Hidup berada dalam ketidakpastian, penuh kecemasan, tetapi tetap yakin akan datangnya kemenangan tentu tidak mudah. Karena yang dibutuhkan tidak hanya raga yang kuat tetapi juga jiwa yang sehat untuk memastikan bahwa tanah dan air yang dianugerahkan Tuhan tidak jatuh ke tangan mereka yang memiliki nafsu menguasai.
Tidak hanya kantor-kantor pemerintahan dan sekolah-sekolah yang berhias dengan aksesoris warna merah putih mengelilingi bangunan, rumah-rumah penduduk dijalan utama sampai ke gang-gang juga menjadi bernuansa merah putih. Dunia usaha dan dunia industri pun ikut andil dengan edisi produk merah putihnya dan memberikan banyak promo dan diskon dengan melibatkan angka 17, angka 8, dan angka 45.
Akhir pekan yang biasanya dihabiskan untuk berkumpul bersama keluarga, entah itu di dalam rumah atau ke ruang-ruang publik, berubah menjadi berkumpul bersama tetangga sekitar, membuka lebar-lebar tidak hanya pintu rumah tetapi juga pagar pembatas dengan tujuan untuk mempererat jalinan hubungan kemasyarakatan dengan digelarnya banyak perlombaan.

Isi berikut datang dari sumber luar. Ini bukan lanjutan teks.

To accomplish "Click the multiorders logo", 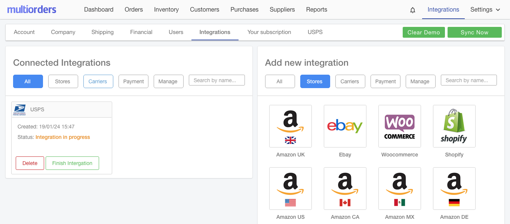I will pos(32,9).
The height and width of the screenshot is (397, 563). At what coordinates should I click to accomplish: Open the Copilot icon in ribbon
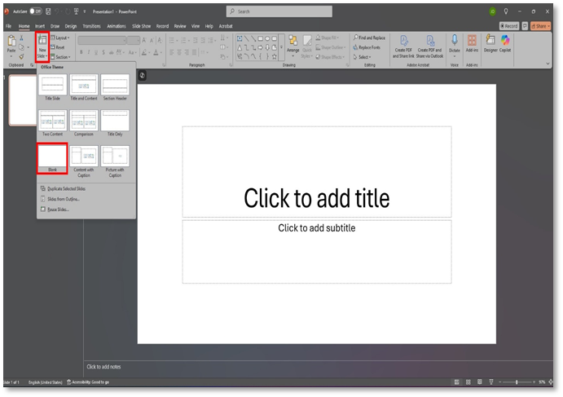pyautogui.click(x=505, y=42)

Perlombaan yang menjadi wajib akan kita lihat dari Pulau Sabang sampai Merauke adalah perlombaan makan kerupuk. Selain masih ada panjat pinang, balap karung, tarik tambang, gerak jalan, dan sekitar 70 perlombaan lainnya yang berhasil dilaporkan oleh detikbali pada 03 Agustus 2023. Indonesia kaya akan permainan untuk memperteguh persatuan dengan biaya murah sampai berbiaya tinggi. Darimana pembiayaannya? Semua dengan ringan tangan secara sukarela memilih iuran untuk bisa memberikan penghargaan bagi para pemenang yang ditetapkan disetiap lomba.
Makna Awal Kerupuk
Mengutip dari laman indonesiabaik.id tentang makna lomba kerupuk saat perayaan kemerdekaan RI yang baru populer pada tahun 1950-an tentu menjadi penting bagi generasi penerus. Kerupuk yang dijadikan lauk saat itu dan dimakan bersama dengan nasi menjadi makanan rakyat kebanyakan untuk bertahan hidup. Kenapa? karena harganya paling terjangkau di saat kondisi peperangan yang begitu sulit dan memprihatinkan. Selain menjadi pengingat bagaimana penjajah berusaha merampas kebebasan rakyat Indonesia. Sebuah simbol kesadaran akan sejarah dan perlunya cara untuk menjaga kedaulatan agar tidak terampas kembali.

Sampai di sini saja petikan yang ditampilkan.